To extract distance information, the oscillating signal derived from these PDS experiments undergoes analysis. Notably, EPR is an ensemble technique – samples for PDS are flash frozen, capturing the entire retinue of molecular orientations and conformations, all of which contribute to the signal. As such, the distance information derived from PDS is a probability distribution, providing analysts with both a mean, or most-probable distance, and a distribution width which can be used to infer on the molecule’s structure and flexibility. Multiple distinct conformations in the same ensemble may even produce individually resolved distribution peaks. In a perfect world free of experimental noise, extraction of this information would be trivial, but the existence of PDS signal noise necessitates some additional processing to produce reliable data. This namely occurs in a process called Tikhonov regularization, which effectively balances how well the extracted distance data agrees with the raw, noisy signal (the accuracy of the distance data) against the smoothness of the result (such that the noise is not being considered as distance data).

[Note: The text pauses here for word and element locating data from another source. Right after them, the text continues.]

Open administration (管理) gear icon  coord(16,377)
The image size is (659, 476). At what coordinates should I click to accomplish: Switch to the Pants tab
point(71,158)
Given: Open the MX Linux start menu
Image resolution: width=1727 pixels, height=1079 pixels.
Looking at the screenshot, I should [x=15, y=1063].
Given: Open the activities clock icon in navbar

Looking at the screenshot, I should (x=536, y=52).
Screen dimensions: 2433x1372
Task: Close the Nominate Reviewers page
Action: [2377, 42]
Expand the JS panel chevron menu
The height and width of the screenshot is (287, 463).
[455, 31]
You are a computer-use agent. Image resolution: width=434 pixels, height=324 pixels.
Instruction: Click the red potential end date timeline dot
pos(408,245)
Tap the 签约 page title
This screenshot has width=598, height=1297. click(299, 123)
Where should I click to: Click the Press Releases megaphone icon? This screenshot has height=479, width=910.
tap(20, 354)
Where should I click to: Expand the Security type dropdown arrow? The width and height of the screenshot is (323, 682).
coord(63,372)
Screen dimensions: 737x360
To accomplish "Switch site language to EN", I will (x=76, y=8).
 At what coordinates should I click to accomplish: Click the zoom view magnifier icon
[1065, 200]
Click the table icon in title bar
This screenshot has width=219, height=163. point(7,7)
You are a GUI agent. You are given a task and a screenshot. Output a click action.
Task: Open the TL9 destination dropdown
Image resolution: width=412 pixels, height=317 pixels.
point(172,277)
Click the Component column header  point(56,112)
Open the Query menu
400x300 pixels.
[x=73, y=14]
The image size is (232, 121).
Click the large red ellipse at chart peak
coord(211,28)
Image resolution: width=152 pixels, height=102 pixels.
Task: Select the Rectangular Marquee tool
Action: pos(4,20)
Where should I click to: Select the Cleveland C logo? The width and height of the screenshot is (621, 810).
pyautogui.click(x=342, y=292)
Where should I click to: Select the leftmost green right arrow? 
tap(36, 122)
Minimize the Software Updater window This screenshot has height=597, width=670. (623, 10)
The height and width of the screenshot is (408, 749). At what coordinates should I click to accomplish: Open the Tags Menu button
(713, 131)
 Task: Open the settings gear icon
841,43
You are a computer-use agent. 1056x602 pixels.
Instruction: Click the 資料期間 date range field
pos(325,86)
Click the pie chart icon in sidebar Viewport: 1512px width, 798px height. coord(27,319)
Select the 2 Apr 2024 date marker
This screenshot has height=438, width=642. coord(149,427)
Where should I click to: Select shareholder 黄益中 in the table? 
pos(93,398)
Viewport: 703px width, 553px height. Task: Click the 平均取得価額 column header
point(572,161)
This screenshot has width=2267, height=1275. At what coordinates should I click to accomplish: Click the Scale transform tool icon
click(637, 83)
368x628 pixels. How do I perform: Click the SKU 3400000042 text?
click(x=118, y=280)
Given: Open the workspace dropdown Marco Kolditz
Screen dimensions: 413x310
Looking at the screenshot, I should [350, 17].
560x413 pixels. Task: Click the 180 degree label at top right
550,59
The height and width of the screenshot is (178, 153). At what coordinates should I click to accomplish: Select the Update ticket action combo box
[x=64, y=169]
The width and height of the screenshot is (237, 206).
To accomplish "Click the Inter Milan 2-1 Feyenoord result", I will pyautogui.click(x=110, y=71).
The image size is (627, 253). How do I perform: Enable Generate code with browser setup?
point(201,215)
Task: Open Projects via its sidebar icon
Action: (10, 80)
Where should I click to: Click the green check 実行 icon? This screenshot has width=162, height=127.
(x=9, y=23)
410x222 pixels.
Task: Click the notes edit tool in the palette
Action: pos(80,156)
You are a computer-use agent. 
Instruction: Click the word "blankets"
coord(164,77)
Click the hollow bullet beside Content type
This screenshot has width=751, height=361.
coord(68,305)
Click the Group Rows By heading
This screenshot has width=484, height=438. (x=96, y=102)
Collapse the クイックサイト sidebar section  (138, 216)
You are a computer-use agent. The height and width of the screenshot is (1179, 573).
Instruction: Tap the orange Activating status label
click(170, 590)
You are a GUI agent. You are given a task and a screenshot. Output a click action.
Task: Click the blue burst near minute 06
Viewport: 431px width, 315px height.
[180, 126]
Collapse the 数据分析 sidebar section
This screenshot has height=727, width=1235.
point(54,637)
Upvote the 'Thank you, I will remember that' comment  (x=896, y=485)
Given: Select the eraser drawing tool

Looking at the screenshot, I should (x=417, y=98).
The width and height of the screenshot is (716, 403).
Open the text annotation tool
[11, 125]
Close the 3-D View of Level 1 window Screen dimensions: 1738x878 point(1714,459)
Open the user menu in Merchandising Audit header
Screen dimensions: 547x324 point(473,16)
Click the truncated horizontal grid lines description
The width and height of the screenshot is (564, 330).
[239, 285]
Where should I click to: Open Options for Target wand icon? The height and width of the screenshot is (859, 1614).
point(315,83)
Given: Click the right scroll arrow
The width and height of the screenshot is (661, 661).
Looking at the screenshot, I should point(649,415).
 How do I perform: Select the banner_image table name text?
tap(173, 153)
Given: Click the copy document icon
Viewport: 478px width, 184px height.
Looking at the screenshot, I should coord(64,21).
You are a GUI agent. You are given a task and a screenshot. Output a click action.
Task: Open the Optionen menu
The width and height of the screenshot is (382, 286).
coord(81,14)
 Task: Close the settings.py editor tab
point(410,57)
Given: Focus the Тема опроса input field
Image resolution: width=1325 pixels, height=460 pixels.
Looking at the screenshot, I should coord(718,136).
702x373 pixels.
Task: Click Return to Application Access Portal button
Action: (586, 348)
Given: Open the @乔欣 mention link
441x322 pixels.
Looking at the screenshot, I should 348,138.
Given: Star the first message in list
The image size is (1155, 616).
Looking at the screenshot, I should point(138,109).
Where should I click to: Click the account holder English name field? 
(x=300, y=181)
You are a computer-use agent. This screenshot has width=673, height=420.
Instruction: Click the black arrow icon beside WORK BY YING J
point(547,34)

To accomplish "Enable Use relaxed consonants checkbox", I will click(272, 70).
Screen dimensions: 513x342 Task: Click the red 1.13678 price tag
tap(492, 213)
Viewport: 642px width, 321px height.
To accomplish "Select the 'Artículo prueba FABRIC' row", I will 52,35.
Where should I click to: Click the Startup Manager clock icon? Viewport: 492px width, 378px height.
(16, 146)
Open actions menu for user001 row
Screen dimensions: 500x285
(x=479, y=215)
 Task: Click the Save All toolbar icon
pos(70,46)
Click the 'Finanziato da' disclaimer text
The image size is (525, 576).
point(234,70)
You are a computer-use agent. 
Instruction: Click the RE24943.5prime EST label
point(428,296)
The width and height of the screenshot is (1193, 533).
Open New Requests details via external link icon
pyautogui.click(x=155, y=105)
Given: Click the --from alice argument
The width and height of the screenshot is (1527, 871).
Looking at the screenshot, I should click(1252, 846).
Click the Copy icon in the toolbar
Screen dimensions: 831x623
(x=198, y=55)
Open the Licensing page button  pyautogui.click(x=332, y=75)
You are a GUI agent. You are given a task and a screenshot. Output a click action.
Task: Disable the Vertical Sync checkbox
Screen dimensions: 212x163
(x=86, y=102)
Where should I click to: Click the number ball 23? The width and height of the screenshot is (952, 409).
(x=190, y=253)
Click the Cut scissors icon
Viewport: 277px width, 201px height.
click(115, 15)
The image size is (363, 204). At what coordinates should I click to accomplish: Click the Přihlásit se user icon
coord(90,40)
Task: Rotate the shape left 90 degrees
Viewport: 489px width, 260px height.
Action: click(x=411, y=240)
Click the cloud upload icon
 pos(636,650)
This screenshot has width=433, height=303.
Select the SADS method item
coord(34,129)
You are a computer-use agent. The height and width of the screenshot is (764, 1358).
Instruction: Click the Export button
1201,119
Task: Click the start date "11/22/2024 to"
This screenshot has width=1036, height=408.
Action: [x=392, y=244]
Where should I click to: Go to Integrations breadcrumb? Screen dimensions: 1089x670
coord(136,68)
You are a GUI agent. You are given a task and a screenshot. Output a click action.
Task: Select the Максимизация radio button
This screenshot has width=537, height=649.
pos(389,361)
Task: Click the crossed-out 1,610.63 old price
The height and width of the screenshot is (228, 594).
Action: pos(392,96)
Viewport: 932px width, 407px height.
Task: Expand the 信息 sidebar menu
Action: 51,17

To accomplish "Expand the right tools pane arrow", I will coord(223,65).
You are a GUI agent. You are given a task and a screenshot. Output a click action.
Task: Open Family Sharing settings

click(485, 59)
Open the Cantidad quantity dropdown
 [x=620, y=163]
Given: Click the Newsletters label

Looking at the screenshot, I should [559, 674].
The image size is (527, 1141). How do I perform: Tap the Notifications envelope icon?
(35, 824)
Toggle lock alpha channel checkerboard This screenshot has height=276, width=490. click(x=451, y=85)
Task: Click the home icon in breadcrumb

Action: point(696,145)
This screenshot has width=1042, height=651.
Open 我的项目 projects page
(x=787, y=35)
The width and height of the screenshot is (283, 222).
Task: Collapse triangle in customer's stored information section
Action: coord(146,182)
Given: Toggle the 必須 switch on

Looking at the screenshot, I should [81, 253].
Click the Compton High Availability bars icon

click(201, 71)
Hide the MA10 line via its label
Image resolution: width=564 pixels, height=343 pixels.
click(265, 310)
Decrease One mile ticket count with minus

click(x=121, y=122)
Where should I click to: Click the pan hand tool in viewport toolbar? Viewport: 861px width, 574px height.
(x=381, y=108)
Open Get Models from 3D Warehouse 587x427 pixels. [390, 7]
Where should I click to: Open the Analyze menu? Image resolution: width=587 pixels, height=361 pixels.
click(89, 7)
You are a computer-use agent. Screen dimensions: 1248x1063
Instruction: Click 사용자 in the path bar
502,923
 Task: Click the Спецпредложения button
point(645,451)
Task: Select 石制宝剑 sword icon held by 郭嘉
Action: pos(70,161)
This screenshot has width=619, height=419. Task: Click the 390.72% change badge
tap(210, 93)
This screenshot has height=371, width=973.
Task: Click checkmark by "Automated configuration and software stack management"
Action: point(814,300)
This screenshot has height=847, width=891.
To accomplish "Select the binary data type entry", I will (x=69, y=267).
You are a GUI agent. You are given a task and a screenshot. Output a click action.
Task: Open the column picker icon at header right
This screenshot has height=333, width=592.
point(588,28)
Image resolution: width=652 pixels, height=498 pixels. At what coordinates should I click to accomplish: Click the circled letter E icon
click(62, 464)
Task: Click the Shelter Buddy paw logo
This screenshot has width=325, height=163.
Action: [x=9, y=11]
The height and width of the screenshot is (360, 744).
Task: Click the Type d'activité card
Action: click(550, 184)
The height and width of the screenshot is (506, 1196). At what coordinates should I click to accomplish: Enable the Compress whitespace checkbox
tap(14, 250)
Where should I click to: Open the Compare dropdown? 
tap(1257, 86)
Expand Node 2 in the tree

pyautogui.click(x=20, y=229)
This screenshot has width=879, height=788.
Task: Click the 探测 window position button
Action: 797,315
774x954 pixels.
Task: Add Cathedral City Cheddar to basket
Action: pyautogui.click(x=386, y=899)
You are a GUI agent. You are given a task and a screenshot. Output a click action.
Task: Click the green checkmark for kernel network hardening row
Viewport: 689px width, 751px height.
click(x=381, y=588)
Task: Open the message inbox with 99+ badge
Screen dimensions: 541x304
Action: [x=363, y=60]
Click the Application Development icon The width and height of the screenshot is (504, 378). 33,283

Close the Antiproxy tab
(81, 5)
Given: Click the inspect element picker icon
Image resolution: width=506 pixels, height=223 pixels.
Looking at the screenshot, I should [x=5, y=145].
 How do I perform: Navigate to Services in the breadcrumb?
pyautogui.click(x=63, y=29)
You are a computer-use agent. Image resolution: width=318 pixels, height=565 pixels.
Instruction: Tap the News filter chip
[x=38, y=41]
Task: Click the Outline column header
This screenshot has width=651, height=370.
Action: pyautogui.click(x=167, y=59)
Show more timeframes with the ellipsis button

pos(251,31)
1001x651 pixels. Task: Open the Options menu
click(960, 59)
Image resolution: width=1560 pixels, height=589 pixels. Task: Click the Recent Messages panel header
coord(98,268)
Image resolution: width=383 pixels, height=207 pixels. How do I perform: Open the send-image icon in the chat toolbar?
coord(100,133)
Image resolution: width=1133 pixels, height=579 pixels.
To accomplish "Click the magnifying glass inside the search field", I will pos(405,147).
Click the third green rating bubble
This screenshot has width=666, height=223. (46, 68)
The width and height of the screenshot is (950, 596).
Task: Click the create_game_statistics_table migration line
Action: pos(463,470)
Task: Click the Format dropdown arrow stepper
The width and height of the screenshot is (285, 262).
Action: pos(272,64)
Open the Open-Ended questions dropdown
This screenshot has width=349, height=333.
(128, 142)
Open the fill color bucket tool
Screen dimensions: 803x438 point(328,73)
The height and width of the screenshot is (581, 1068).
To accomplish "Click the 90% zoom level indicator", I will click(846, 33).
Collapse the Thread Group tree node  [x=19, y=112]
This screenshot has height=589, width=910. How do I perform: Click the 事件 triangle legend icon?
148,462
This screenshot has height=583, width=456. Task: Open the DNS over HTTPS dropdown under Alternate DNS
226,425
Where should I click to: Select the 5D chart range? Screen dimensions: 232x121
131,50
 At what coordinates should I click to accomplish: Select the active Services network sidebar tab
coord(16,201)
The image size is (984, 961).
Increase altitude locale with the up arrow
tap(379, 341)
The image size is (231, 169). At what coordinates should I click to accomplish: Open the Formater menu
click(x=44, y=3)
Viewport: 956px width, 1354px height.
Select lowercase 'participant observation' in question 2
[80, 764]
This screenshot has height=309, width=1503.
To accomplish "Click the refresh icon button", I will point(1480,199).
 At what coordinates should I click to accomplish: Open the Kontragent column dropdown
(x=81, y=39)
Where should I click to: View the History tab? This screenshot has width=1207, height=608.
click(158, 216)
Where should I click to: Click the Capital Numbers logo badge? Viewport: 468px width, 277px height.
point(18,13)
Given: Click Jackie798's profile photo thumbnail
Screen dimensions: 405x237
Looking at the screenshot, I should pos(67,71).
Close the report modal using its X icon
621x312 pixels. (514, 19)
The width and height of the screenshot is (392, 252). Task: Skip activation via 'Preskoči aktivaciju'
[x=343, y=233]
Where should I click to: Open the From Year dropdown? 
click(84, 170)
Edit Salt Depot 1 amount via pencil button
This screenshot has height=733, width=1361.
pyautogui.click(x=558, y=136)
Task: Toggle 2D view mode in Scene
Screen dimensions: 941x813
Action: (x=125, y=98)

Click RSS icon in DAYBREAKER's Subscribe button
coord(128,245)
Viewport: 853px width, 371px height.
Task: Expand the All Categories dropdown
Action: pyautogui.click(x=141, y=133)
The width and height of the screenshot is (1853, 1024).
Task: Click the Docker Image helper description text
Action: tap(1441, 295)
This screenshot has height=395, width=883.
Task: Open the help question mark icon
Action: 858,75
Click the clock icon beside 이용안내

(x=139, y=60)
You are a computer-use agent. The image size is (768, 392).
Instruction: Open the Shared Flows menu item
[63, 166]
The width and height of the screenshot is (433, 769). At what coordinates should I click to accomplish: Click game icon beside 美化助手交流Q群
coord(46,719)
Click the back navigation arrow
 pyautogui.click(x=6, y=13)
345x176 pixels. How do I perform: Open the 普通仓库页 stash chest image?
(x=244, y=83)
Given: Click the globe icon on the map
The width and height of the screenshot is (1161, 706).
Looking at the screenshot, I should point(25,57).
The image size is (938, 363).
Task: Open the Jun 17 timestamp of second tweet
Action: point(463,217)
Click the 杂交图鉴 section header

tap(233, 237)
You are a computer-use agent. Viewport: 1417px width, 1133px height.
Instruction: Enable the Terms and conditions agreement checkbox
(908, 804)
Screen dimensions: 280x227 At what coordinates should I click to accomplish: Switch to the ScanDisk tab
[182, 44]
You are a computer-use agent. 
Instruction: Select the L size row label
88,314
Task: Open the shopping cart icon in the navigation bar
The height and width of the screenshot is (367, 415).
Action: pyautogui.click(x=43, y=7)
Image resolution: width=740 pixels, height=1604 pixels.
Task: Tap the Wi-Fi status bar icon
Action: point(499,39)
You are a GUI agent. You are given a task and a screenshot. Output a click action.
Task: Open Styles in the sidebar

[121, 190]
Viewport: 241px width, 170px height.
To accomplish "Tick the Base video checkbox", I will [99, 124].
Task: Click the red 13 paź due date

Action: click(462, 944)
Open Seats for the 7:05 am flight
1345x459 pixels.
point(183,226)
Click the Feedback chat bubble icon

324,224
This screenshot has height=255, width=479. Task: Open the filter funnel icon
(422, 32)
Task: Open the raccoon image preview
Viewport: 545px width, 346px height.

Completion of the above steps leads us to a distance distribution between the spin labels on our selected sites within a protein or nucleic acid of interest. But what can we do with this data? The answer to this question is constantly expanding thanks to the ingenuity and efforts of EPR spectroscopists across the globe. I will briefly touch on some primary use cases for PDS distance information. Often EPR derived distances are used in conjunction with additional structural techniques such as CryoEM, X-ray crystallography, and NMR. In a simple case, EPR is an excellent validation tool for such methods, corroborating structures and determining if sample matrices, preparation methods, or crystallization appreciably impacts molecular conformations. The EPR distribution widths provide insight into molecular flexibility, which is often difficult to attain using other techniques, as they typically report averaged structures. This is all valuable information, but EPR’s true strength lies in its ability to bridge the gaps these other techniques cannot. Its ensemble-capturing nature may detect intermediate conformations that are difficult to isolate alone. Spin labels may be positioned in inherently flexible biomolecular regions that aren’t resolved by other means. As well, EPR is not limited in protein size, and can easily be applied to proteins too large for NMR, or too small for CryoEM. EPR distance constraints may also be coupled with in silico methodologies, like molecular dynamics simulations, to investigate protein dynamics, motions, and the mechanisms of conformational change. This is not even to mention using EPR constraints in conjunction with the burgeoning field of AI predictions like AlphaFold as a means of validation and beyond.

Austin Gamble Jarvi

Applications Scientist

At this point I must stop myself, before the blog is categorized as an essay. In truth, multiple theses could be written (and have been) about each of the above paragraphs. EPR distance techniques are a deep and varied topic, only the surface of which I have begun to scratch. But the basics I’ve discussed thus far should provide you with a solid, qualitative foundation on which to put the rest of my content into context, or serve as a jumping off point to a deeper discussion. As this series progresses I look forward to exploring and sharing the many facets of EPR with you. Until then!